PartiesWONG BING NUNG, Appellant, v. UNITED STATES of America, Appellee.
CourtU.S. Court of Appeals — Ninth Circuit

G. C. Ringole, San Francisco, Cal., for appellant.

Lloyd H. Burke, U. S. Atty., John H. Riordan, Jr., Asst. U. S. Atty., San Francisco, Cal., for appellee.

Before DENMAN, Chief Judge, POPE, Circuit Judge, and JAMES M. CARTER, District Judge.

DENMAN, Chief Judge.

This is an appeal from a judgment of the District Court in a judge tried case convicting appellant of knowingly and wilfully, to defraud the United States, smuggling and clandestinely introducing into the United States certain merchandise, in violation of 18 U.S.C. § 545.

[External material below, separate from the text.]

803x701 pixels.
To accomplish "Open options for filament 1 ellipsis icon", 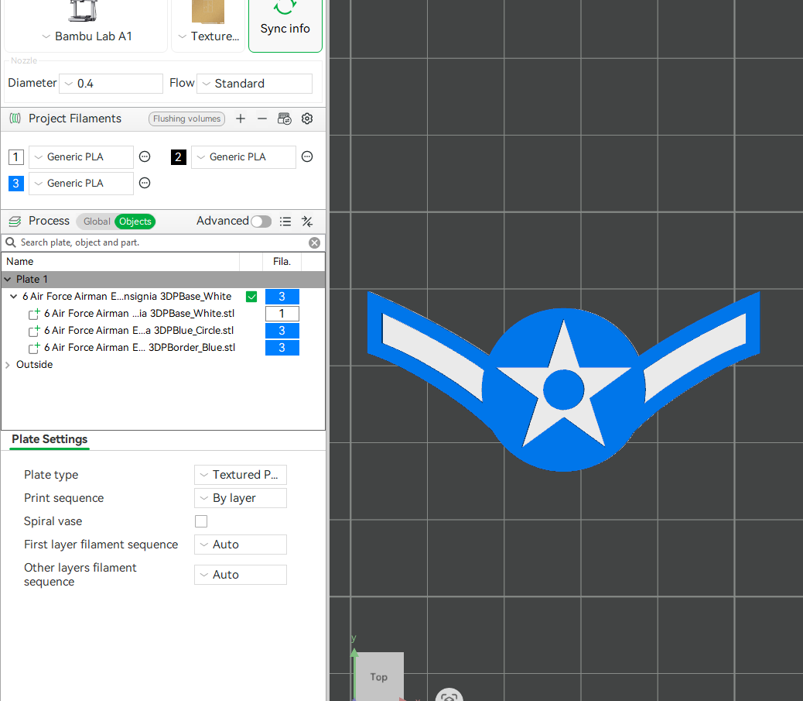I will click(145, 156).
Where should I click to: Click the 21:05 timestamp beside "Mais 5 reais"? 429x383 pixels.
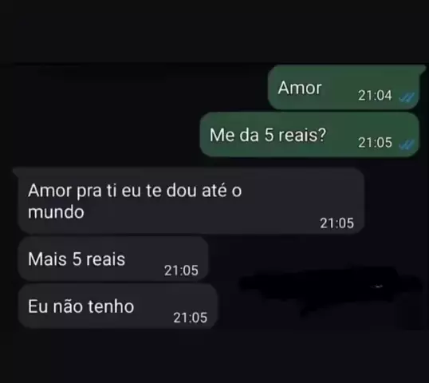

Appellant, a seaman aboard an American vessel, transported merchandise from the Orient half of which he declared and removed from the ship when it docked at San Francisco. Appellant left the other half aboard ship and did not declare it. He had a fellow seaman ask a Customs agent if the undeclared merchandise could be landed. Upon receiving a negative answer, appellant's seaman friend said appellant would take the goods to Manila. Earlier on the same day appellant had signed back on the ship as a crewmember. After this conversation Customs agents seized the merchandise aboard ship. It was this merchandise which appellant was convicted of smuggling into the United States. Appellant from the beginning has maintained that he intended to take the goods to Manila, if customs would not allow them to be landed here.

The indictment charges that:

"Wong Bing Nung * * * at the City and County of San Francisco * * * did knowingly and wilfully, with intent to defraud the United States, smuggle and clandestinely introduce into the United States, merchandise which should have been invoiced, to wit, * * *"

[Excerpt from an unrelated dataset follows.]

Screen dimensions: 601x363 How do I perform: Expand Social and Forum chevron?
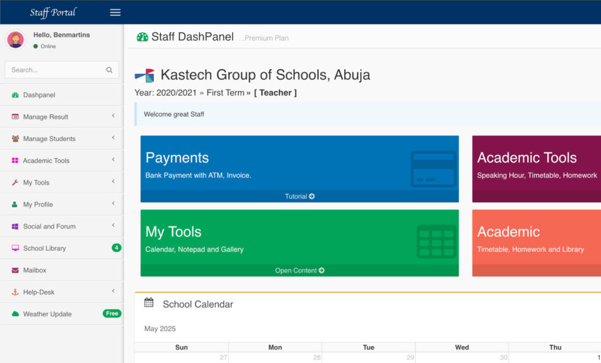point(113,226)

The indictment is laid under the first paragraph of 18 U.S.C. § 545, which provides:

"Whoever knowingly and wilfully, with intent to defraud the United States, smuggles, or clandestinely introduces into the United States any merchandise which should have been invoiced, or makes out or passes, or attempts to pass, through the customhouse any false, forged, or fraudulent invoice, or other document or paper; * * *."

Appellant, having advised the customs officials through his friend that he owned the goods in question nevertheless later, believing he had violated the Act, stated to customs agents who came aboard the vessel and saw the goods, that they were not his. The question is not whether he so attempted to deceive customs but whether he had in fact smuggled the goods in violation of the first paragraph of the statute. We believe that he did not smuggle the goods.

The leading case which defines the terms "smuggle" and "clandestinely introduce" is Keck v. United States, 172 U.S. 434, 19 S.Ct. 254, 43 L.Ed. 505. In the Keck case as in the instant case goods were seized aboard a vessel in an American port, the merchandise not having been unladen. The Supreme Court, called upon to interpret the predecessor to § 545, held that smuggle and clandestinely introduce were synonymous phrases and that goods must actually be brought across the customs line in order to be smuggled.1 This court in a case identical with the instant appeal following the Keck case held there had been no smuggling. McGill v. United States, 9 Cir., 28 F.2d 572.

Later the Supreme Court clearly established that smuggling could occur by one who evaded a customs house by successfully carrying merchandise inside the land boundaries of the country, but this was implicit in the Keck case. United States v. Ritterman, 273 U.S. 261, 47 S.Ct. 371, 71 L.Ed. 636.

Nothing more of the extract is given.